## TASK DESCRIPTION
From the line that contains "The width and height of the screenshot is (1567, 747)." to the final line of the records below, print each line exactly and leave every picture out.

** Opening RECORDS TO PROCESS block **

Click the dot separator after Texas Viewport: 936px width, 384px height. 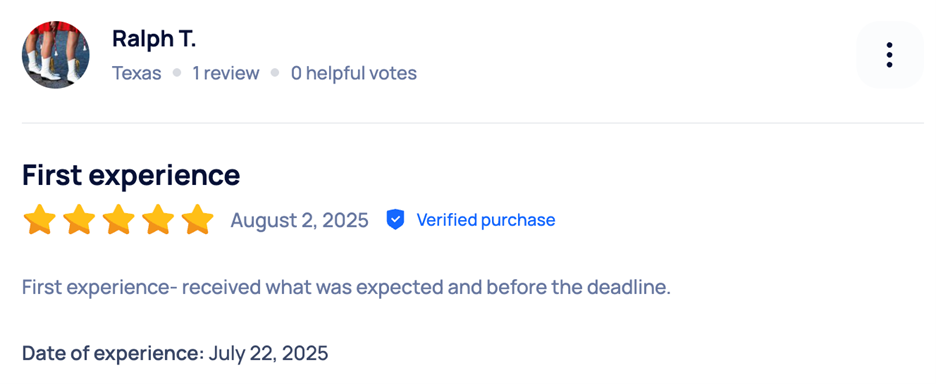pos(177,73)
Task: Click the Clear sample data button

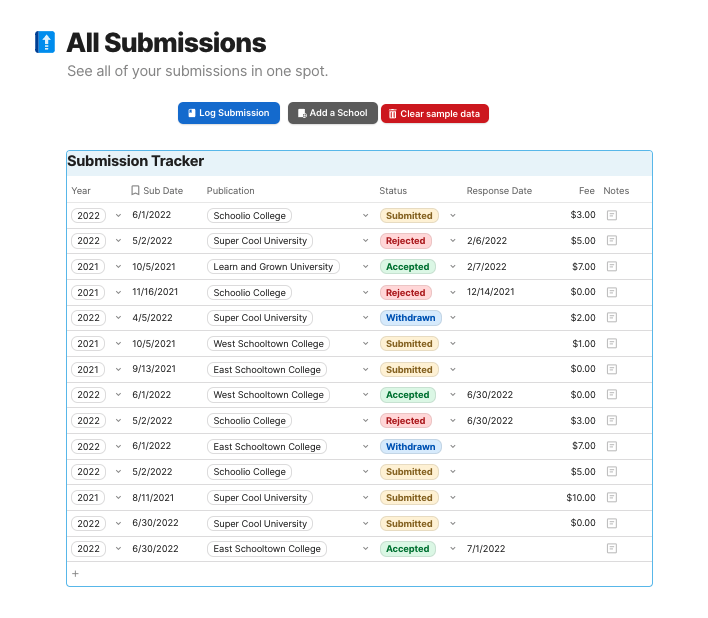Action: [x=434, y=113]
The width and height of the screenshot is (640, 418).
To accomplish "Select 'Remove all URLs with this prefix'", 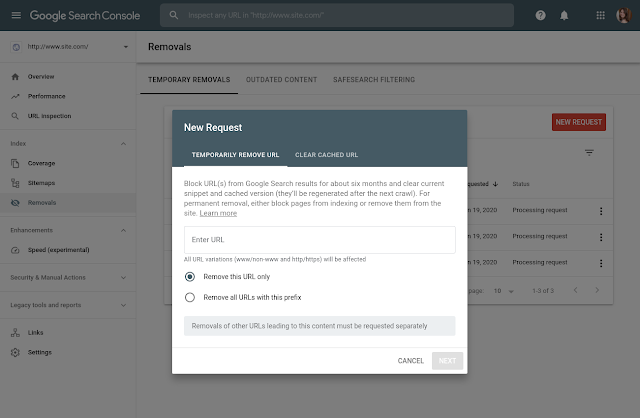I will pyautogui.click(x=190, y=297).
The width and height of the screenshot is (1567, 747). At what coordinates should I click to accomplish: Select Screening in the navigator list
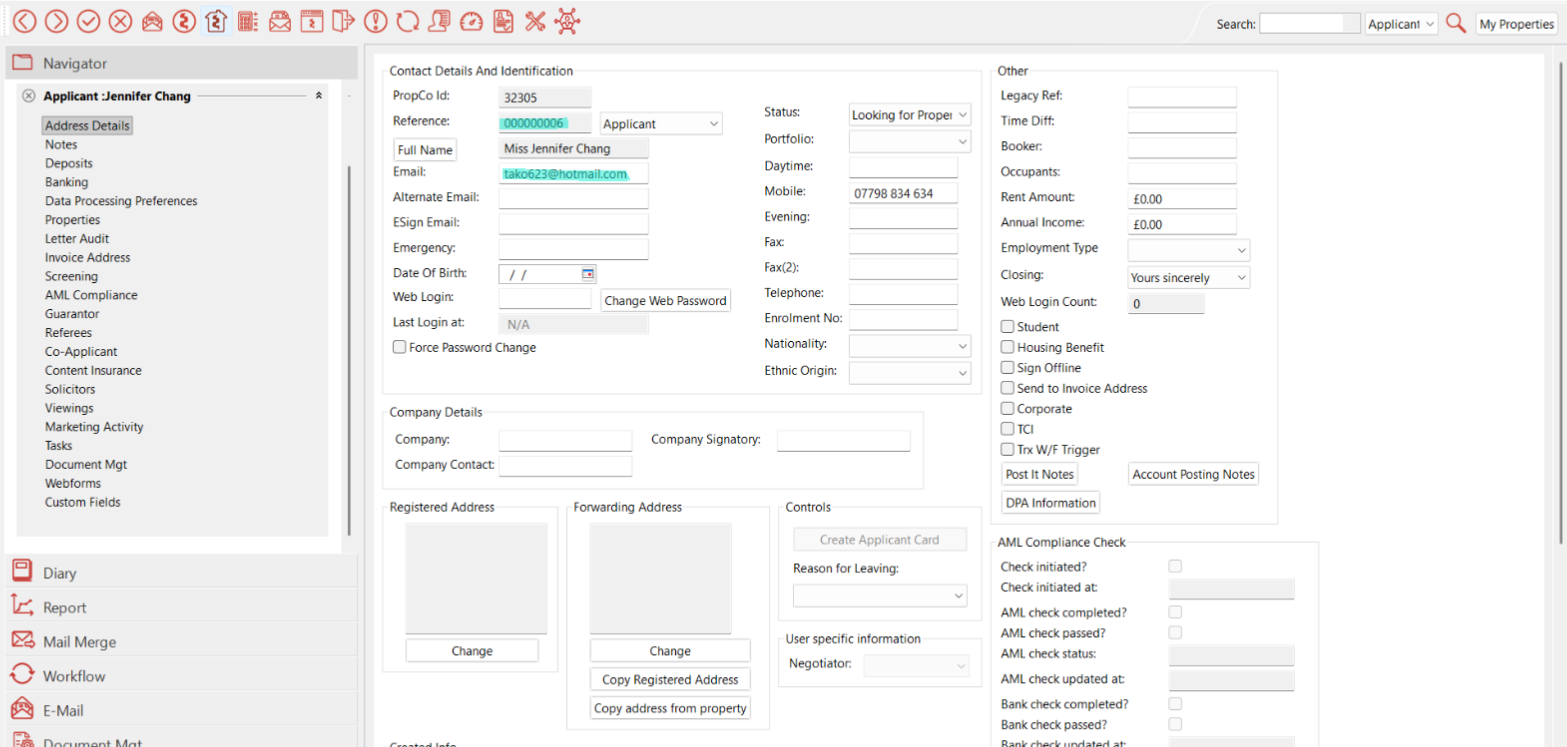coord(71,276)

** Closing RECORDS TO PROCESS block **

## RESULT OF THIS TASK
The width and height of the screenshot is (1567, 747). At what coordinates should I click to accomplish: Select Screening in the navigator list
coord(71,276)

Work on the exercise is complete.